* **Given task 1**
List every place name that appears in the article about Katie Ormerod below.

-------- Document segment --------

LONDON, Jan 8 (Reuters) - She stands little more than five feet tall in her boots but when Katie Ormerod takes off on a snowboard she looks every inch a candidate to win Britain's first Olympic gold medal on snow.
The bubbly and apparently fearless 20-year-old from Yorkshire will head to the Winter Olympics in Pyeongchang as one of the main contenders in the big air event which will be making its first appearance in the Games.
From the moment she first experienced real snow on family holidays, former gymnast Ormerod was never content to merely make it down the bottom of a run.
The chance to get airborne was always too tempting.
It was that daredevil spirit that elevated Ormerod into the snowboarding stratosphere in 2014 when, months after missing the Sochi Olympics, she became the first female to land a backside double cork 1080 -- three rotations with two inverted flips.
"I was only 16 at the time and a lot of the older girls that were in the industry, like all the top girls at the time, they all saw it and they were giving me lots of props (respect) for it, saying that I was leading the next generation," Ormerod told Reuters at an indoor ski dome north of London.
"It was really nice to see I was inspiring the older generation. Landing that kind of kick-started my professional career. I then started getting invites to big events like X Games and doing well in them.
"That gave me the confidence I needed to go to events knowing that I belonged there and I started getting more World Cup podiums so it really helped me out, did that."
In a sport where boundaries are there to be broken, Ormerod knows that her rivals will be trying to raise the bar in South Korea next month. But she exudes the quiet confidence of an athlete at the top of her profession.

-------- Rows --------

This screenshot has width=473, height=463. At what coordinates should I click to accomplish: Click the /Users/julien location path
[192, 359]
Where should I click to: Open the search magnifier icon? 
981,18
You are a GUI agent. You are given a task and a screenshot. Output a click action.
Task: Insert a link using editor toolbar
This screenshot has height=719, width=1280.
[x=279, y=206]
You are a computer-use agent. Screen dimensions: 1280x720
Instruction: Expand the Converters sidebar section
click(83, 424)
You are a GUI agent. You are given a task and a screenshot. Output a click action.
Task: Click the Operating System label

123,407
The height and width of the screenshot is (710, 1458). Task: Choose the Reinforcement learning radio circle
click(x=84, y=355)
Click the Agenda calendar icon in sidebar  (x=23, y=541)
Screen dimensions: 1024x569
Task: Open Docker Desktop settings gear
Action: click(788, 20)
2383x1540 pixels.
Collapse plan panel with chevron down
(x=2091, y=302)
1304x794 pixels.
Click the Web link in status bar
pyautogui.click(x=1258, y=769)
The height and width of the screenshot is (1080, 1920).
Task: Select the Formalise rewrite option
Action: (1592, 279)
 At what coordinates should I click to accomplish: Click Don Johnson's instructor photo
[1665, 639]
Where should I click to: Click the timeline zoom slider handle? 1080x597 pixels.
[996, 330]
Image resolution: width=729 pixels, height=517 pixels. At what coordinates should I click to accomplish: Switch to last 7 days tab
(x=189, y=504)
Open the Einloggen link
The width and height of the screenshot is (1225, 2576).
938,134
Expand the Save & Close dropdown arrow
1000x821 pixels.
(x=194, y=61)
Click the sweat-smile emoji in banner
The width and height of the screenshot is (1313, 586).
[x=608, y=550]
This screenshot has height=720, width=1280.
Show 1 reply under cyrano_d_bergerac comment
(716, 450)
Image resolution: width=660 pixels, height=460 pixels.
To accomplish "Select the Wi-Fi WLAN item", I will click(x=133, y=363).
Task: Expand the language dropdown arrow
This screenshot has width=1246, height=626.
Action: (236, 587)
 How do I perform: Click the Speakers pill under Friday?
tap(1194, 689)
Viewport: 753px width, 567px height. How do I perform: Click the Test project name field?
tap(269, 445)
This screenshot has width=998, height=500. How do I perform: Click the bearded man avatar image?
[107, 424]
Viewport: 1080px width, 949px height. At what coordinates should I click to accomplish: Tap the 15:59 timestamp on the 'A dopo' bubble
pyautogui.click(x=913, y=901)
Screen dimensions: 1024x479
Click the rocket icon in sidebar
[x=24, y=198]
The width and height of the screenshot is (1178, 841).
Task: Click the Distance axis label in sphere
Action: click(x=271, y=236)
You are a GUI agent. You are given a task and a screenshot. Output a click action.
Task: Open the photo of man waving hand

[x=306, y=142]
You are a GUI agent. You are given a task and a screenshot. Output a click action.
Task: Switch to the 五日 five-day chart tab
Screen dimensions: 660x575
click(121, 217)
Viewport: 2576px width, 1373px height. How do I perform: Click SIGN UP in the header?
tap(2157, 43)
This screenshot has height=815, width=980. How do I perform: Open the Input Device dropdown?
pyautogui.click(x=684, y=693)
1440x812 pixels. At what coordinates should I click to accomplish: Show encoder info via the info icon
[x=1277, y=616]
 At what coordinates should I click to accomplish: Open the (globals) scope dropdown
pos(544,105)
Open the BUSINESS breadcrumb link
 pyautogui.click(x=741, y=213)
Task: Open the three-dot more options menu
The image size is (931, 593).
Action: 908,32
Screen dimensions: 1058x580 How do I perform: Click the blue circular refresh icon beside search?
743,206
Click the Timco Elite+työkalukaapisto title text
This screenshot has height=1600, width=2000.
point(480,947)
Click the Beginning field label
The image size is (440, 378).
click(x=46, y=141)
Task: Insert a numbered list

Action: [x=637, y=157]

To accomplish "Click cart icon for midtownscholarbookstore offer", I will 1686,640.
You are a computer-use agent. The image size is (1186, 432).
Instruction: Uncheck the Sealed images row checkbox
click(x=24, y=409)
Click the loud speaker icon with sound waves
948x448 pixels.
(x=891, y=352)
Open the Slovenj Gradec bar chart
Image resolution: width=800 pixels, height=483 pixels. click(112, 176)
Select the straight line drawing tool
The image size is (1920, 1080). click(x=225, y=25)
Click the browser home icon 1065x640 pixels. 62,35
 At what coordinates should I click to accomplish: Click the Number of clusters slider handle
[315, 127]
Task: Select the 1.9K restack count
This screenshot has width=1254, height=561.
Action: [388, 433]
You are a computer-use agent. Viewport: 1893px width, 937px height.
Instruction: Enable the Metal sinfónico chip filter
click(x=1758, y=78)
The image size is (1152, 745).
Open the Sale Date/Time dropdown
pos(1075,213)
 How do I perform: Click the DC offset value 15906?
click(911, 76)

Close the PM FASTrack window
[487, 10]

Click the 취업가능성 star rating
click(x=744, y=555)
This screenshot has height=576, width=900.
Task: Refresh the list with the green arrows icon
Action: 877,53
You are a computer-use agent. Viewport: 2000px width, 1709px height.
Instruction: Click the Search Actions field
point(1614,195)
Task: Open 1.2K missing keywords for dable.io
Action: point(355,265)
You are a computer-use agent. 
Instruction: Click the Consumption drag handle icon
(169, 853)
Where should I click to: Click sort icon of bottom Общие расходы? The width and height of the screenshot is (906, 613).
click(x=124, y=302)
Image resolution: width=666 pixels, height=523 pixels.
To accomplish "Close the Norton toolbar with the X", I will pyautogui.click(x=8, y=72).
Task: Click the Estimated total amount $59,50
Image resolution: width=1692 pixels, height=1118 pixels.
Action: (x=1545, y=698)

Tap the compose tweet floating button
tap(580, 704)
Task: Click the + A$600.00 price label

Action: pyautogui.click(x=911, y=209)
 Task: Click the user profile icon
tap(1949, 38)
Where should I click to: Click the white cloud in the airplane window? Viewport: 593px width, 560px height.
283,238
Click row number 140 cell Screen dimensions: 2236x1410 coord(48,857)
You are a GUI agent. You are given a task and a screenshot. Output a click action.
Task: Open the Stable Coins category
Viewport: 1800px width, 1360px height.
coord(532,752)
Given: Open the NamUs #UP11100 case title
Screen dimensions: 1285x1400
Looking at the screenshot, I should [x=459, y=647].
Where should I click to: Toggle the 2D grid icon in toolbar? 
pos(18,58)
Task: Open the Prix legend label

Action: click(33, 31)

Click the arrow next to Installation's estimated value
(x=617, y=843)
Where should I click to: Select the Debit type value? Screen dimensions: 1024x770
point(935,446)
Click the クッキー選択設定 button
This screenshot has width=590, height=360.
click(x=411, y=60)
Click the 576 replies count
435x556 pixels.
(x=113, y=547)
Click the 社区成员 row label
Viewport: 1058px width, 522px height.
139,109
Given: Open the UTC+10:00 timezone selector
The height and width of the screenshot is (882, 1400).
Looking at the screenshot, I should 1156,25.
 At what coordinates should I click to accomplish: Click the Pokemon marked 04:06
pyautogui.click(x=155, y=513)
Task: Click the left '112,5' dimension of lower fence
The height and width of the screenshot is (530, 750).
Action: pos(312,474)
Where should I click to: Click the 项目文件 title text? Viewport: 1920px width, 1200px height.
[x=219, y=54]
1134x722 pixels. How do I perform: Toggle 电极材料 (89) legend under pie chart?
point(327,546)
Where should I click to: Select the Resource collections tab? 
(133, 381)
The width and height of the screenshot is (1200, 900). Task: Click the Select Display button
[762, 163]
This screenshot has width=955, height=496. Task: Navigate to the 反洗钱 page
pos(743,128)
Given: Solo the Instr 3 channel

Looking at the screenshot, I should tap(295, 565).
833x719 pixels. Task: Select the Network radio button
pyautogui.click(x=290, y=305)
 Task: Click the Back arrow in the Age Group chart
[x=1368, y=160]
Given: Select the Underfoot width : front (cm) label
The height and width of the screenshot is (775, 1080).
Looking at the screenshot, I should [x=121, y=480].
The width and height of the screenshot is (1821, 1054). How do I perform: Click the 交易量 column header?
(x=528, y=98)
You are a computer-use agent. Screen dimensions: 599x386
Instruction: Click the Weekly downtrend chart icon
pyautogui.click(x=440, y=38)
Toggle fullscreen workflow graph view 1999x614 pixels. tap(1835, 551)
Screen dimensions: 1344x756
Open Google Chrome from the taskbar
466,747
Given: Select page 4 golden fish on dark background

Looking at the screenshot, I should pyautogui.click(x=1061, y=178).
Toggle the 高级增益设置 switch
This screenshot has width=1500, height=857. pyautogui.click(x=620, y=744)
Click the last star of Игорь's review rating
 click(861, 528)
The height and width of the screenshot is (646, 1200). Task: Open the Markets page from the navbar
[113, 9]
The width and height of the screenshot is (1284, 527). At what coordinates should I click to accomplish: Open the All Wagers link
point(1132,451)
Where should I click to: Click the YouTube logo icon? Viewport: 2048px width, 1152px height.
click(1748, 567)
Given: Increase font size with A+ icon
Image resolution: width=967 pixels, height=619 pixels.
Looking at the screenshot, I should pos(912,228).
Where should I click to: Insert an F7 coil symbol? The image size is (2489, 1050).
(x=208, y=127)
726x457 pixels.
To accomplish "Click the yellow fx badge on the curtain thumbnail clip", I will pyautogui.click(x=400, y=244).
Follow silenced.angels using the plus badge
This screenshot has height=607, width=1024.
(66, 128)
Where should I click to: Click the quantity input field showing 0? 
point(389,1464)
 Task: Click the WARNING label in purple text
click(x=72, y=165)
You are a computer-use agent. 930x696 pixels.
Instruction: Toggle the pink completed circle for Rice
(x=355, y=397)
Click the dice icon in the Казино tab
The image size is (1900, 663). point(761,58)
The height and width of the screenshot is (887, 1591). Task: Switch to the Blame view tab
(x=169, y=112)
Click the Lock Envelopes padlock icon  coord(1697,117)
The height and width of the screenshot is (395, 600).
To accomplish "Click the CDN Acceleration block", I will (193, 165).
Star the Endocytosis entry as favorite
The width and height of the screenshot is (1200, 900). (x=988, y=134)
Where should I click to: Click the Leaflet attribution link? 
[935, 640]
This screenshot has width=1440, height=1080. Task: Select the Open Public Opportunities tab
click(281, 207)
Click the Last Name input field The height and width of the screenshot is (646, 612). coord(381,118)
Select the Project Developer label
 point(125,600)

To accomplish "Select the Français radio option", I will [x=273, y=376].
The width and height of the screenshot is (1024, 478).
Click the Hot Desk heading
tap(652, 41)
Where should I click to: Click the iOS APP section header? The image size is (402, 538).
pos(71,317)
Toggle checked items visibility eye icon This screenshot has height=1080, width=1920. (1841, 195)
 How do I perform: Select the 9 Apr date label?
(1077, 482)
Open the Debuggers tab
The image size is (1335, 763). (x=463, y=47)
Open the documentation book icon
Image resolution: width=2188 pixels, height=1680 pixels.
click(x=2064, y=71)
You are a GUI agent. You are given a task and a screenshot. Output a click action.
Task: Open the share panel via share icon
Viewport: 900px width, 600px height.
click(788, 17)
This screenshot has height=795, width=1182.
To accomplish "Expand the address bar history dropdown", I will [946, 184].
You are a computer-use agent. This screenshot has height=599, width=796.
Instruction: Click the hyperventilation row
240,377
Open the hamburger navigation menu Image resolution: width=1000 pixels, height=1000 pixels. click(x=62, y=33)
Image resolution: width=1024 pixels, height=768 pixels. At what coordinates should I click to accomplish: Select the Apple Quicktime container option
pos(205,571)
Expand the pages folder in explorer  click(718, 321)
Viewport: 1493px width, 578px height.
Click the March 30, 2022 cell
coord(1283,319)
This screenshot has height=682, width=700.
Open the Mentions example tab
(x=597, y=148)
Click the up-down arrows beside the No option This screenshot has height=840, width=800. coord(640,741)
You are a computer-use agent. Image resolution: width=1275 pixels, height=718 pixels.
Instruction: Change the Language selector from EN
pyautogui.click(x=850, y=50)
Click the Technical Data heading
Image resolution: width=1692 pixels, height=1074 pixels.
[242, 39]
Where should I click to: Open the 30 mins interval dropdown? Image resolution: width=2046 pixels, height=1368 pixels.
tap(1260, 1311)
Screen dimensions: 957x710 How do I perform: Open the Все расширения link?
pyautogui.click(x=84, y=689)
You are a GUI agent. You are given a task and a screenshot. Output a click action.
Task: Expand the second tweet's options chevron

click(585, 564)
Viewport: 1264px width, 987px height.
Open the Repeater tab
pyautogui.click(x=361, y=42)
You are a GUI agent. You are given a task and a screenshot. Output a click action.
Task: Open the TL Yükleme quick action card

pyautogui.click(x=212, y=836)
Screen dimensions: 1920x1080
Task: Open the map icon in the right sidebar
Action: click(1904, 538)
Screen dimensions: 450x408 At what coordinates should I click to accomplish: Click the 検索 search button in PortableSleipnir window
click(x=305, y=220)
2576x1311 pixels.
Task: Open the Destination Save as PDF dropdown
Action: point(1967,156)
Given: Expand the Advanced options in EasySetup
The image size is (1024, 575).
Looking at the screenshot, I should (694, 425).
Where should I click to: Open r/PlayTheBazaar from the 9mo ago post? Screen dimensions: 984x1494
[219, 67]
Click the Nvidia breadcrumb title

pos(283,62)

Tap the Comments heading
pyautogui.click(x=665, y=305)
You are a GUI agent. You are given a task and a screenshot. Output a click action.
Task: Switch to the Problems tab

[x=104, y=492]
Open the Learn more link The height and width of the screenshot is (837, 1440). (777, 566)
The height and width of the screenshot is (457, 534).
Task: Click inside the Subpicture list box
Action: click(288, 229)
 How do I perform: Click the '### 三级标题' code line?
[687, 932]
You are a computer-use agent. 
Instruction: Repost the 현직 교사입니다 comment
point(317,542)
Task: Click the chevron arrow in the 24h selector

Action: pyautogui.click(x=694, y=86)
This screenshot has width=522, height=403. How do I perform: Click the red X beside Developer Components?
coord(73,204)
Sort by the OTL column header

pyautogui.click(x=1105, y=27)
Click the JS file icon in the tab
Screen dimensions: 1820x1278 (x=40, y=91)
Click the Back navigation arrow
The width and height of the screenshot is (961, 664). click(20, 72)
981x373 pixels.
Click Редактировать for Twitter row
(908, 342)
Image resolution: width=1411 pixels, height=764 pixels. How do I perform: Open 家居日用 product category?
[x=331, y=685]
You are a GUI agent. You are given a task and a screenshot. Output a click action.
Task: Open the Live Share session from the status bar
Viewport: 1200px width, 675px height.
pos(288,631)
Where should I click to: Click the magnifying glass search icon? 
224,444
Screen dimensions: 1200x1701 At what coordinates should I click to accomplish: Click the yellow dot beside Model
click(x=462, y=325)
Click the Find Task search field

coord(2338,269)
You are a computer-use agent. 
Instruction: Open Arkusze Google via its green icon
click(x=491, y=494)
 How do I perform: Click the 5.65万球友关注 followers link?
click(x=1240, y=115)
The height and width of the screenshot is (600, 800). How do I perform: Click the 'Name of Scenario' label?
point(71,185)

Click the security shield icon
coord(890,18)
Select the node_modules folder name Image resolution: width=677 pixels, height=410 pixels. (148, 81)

--------

* **Given task 2**
In the entries above, duplicate the lines starting at the one that contains "Where should I click to: Click the quantity" and ending at the one that contains "will (193, 165).".

* **Written reply 1**
London, Britain, Yorkshire, Pyeongchang, Sochi, South Korea

* **Written reply 2**
Where should I click to: Click the quantity input field showing 0? 
point(389,1464)
 Task: Click the WARNING label in purple text
click(x=72, y=165)
You are a computer-use agent. 930x696 pixels.
Instruction: Toggle the pink completed circle for Rice
(x=355, y=397)
Click the dice icon in the Казино tab
The image size is (1900, 663). point(761,58)
The height and width of the screenshot is (887, 1591). Task: Switch to the Blame view tab
(x=169, y=112)
Click the Lock Envelopes padlock icon  coord(1697,117)
The height and width of the screenshot is (395, 600).
To accomplish "Click the CDN Acceleration block", I will (193, 165).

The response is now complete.